• _Task to complete_
Rewrite the paragraph in the text on the brain's left and right hemispheres that begins "The doctor was examining" as a short bulleted list, keeping its main facts.

• _Study text_
The functions of the left and right hemispheres are widely misunderstood, but in brief the functions can be interpreted as follows:
The left hemisphere controls anything to do with space and time (most of what we call ‘thinking’ in the West). It is where we do our calculating, analysing and planning. It deals with pattern recognition.
For instance when you walk into a room you immediately recognise the chair, the table or other objects in the room even of you have never seen that particular chair or table. What is more, you can tell objects from shadows, and where one thing is front or behind another. The left brain deal with details rather than the big picture. If we consider the brain as a computer (and it must be made clear that this metaphor only takes us so far), the left brain has the programs.
The right hemisphere is much less well understood in the West but is better understood in Eastern cultures. It is to do with being in the present. In our computer metaphor, this controls the raw input from the peripherals. For instance, whenever you move your mouse it sends signals to the computer to indicate that it has moved a certain amount horizontally or vertically. The computer interprets these signals as a particular position on the screen. Similarly, each ear send a series of signals to the brain that indicate sounds of a particular amplitude (volume) and frequency (tone). The right hemisphere of the brain deals with these raw signals. It does not really distinguish between signals that come from the eyes, the ears, the nose , etc.
The right hemisphere deals in the big picture, rather than the details. It controls the left side of the body.
This concept of the left and right hemisphere difference is substantiated by the work of the neurologist, Dr. Vilayanur S. Ramachandran.
The doctor was examining a condition called anosognosia, which typically results from damage to the right parietal lobe (the right hemisphere) of the brain. A patient with this syndrome is convinced that although they are paralysed on one half of their body, they are normal. So a patient asked to clap their hands together will wave their right hand in the air or clap it against their chest and will be convinced that it is functioning normally. When asked to tie their shoelaces (a task that is impossible to perform with one hand without considerable practice), they will persist at the task indefinitely.
This syndrome only occurs where the damage is to the right parietal lobe, which led Dr. Ramachandran to develop a theory as to its cause. He theorised that the left hemisphere of the brain is concerned with logic and working out causes and effects. For example, when you see a door you understand what it does and how it opens even if you have never seen that particular door before..You can deduce this from your experience with other, similar, doors. This is the function of the left hemisphere. On the other hand, the right hemisphere acts as what he called the ‘devil’s advocate’ (Milton Erickson used the term ‘Pattern Interrupt’ because it interrupts the patterns executed by the left hemisphere). This is the part of the brain that questions whether that particular pattern is appropriate and questions the relevance of the deductions of the left hemisphere. This allows you to adapt to changed situations.
In the case of the patient with anosognosia, the right hemisphere is damaged so even though the situation has changed (that is, the patient is paralysed in one half of their body) the inactive right hemisphere is unable to question the deductions of the left hemisphere, which has previously worked out that the body is able to function normally.

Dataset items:

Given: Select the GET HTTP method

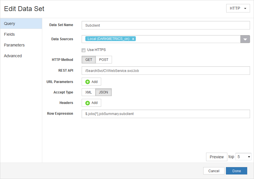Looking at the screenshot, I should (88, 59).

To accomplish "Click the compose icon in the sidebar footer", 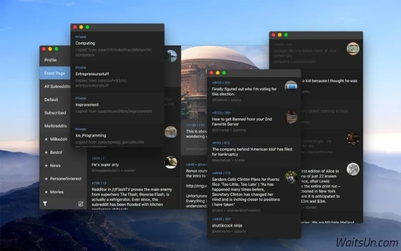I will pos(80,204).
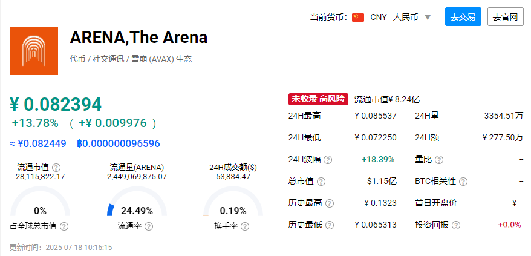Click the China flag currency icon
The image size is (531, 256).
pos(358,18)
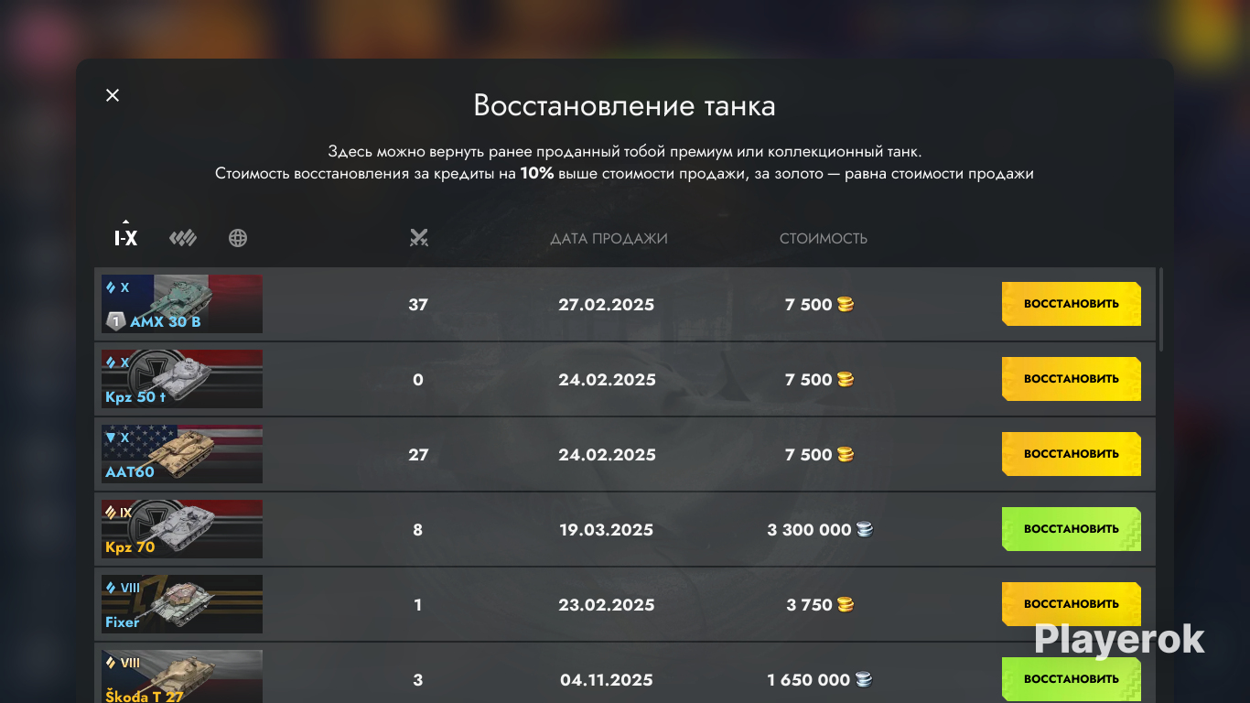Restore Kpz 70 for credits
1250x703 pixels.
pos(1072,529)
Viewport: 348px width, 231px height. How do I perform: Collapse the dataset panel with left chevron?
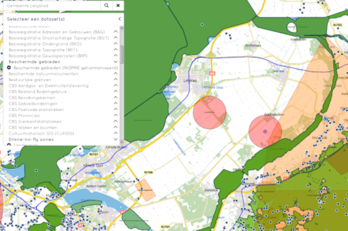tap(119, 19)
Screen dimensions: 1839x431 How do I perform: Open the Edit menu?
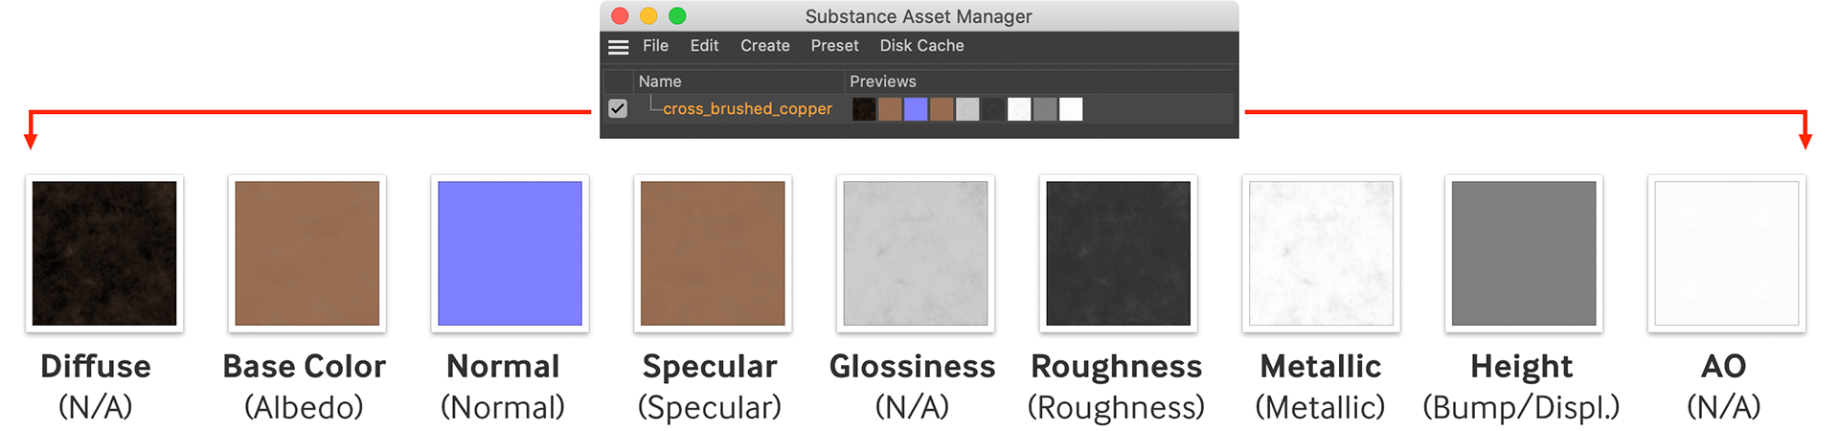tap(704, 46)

• _Task answer_
- Anosognosia typically results from damage to the right parietal lobe, in the brain's right hemisphere.
- A patient with the syndrome is paralyzed on one half of the body but is convinced they are normal.
- Asked to clap, the patient waves the right hand in the air or claps it against the chest and believes it is working normally.
- Asked to tie their shoelaces, which is impossible with one hand without considerable practice, the patient keeps trying indefinitely.